Long noncoding RNA (lncRNA) growth arrest-specific transcript 5 (GAS5) was upregulated in esophageal cancer (EC) cells. Relative expressions of GAS5 in EC cell lines (ECA109, TE-1, TE-3, and EC9706) and in an esophageal epithelia cell line (SHEE) were detected by quantitative real-time reverse transcriptase (qRT)-PCR. All values are mean ± standard deviation (SD). Ns, no significance. *p < 0.05; **p < 0.01.

Figure 2

lncRNA GAS5 promoted proliferation and metastasis and inhibited apoptosis in EC cells. EC9706 cells were transfected with short hairpin (sh)-GAS5 #1 and sh-GAS5 #2 or negative control (sh-NC). (A) Relative expression of GAS5 was examined by qRT-PCR. (B) Cell viability, (C) migration, (D) invasion, and (E) apoptosis were determined by trypan blue exclusion, Transwell, and flow cytometry assays. (F, G) Expression of the main apoptosis factors was examined by Western blot. All values are mean ± SD. *p < 0.05; **p < 0.01; ***p < 0.001.

Figure 3

lncRNA GAS5 acted as a molecular sponge to regulate microRNA-301a (miR-301a) in EC. EC9706 cells were transfected with sh-GAS5 #2. (A) The combination of GAS5 and miR-301a was predicated by TargetScan, microRNA, and NCBI databases. (B) Relative expression of miR-301a was measured by qRT-PCR. (C) Relationship between miR-301a and GAS5 was detected by dual-luciferase reporter activity assay.
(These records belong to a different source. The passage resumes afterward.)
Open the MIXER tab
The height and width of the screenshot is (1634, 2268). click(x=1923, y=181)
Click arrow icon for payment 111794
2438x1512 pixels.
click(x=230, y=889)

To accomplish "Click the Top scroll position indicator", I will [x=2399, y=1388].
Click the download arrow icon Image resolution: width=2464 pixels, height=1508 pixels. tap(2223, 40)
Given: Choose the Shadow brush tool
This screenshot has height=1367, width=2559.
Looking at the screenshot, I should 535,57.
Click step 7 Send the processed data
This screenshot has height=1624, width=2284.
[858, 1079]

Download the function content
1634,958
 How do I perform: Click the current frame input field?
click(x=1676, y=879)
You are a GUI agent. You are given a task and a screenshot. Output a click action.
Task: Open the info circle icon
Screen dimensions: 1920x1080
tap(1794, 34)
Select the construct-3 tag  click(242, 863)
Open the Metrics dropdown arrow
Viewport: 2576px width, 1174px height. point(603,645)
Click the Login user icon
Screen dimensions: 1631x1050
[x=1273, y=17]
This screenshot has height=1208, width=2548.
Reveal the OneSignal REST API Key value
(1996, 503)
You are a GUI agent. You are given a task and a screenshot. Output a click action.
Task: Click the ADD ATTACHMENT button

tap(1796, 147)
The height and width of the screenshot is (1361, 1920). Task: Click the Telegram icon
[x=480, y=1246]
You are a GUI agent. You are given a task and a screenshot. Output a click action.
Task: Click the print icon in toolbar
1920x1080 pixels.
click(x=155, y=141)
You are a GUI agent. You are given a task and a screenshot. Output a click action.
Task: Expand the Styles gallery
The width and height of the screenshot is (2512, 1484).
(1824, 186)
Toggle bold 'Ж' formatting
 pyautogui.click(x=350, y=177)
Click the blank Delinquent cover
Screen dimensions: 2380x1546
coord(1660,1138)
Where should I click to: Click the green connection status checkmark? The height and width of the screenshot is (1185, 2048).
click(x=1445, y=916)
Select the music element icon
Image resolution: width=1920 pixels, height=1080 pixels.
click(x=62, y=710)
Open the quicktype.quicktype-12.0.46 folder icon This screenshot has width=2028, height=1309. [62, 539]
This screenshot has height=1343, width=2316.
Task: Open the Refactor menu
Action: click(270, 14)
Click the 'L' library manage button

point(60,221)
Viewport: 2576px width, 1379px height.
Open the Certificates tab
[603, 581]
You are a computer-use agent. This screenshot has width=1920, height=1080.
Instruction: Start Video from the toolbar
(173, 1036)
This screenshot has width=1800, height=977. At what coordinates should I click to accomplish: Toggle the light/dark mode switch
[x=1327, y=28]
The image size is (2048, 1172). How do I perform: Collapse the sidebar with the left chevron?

All values are mean ± SD. **p < 0.01.

Figure 4

miR-301a mediated protumor effects of lncRNA GAS5 in EC cells. EC9706 cells were transfected with sh-GAS5, sh-GAS5 + miR-301a inhibitor, and corresponding controls. (A) Cell viability, (B) migration, (C) invasion, and (D) apoptosis were determined by trypan blue exclusion, Transwell, and flow cytometry assays. (E, F) Expression of the main apoptosis factors was examined by Western blot. All values are mean ± SD. *p < 0.05; **p < 0.01; ***p < 0.001.

Figure 5

miR-301a positively regulated chemokine C-X-C motif receptor 4 (CXCR4) expression. EC9706 cells were transfected with miR-301a mimic, inhibitor, and corresponding controls. (A) Relative mRNA expression of CXCR4 was detected by qRT-PCR. (B, C) Relative protein level of CXCR4 was detected by Western blot assay. All values are mean ± SD. **p < 0.01; ***p < 0.001.

Figure 6

miR-301a suppression promoted cell proliferation and metastasis and inhibited apoptosis by regulating CXCR4. EC9706 cells were transfected with miR-301a mimic, miR-301a inhibitor, pEX-CXCR4, sh-CXCR4, and corresponding controls. (A) The protein level of CXCR4 was detected by Western blot. (B, C) Relative expression of CXCR4 was examined by qRT-PCR and Western blot. (D) Cell viability, (E) migration, (F) invasion, and (G) apoptosis were determined by trypan blue exclusion, Transwell, and flow cytometry assays. (H, I) The expression of the main apoptosis factors was examined by Western blot. All values are mean ± SD. *p < 0.05; **p < 0.01; ***p < 0.001.

Figure 7

miR-301a blocked the Wnt/β-catenin and nuclear factor κ B (NF-κB) signaling pathways by regulation of CXCR4. EC9706 cells were transfected with miR-301a mimic, miR-301a inhibitor, miR-301a inhibitor + sh-CXCR4, and corresponding controls. Relative protein levels of the (A, B) Wnt/β-catenin signal pathway and (C, D) NF-κB signal pathway were examined by Western blot. All values are mean ± SD. *p < 0.05; **p < 0.01; ***p < 0.001.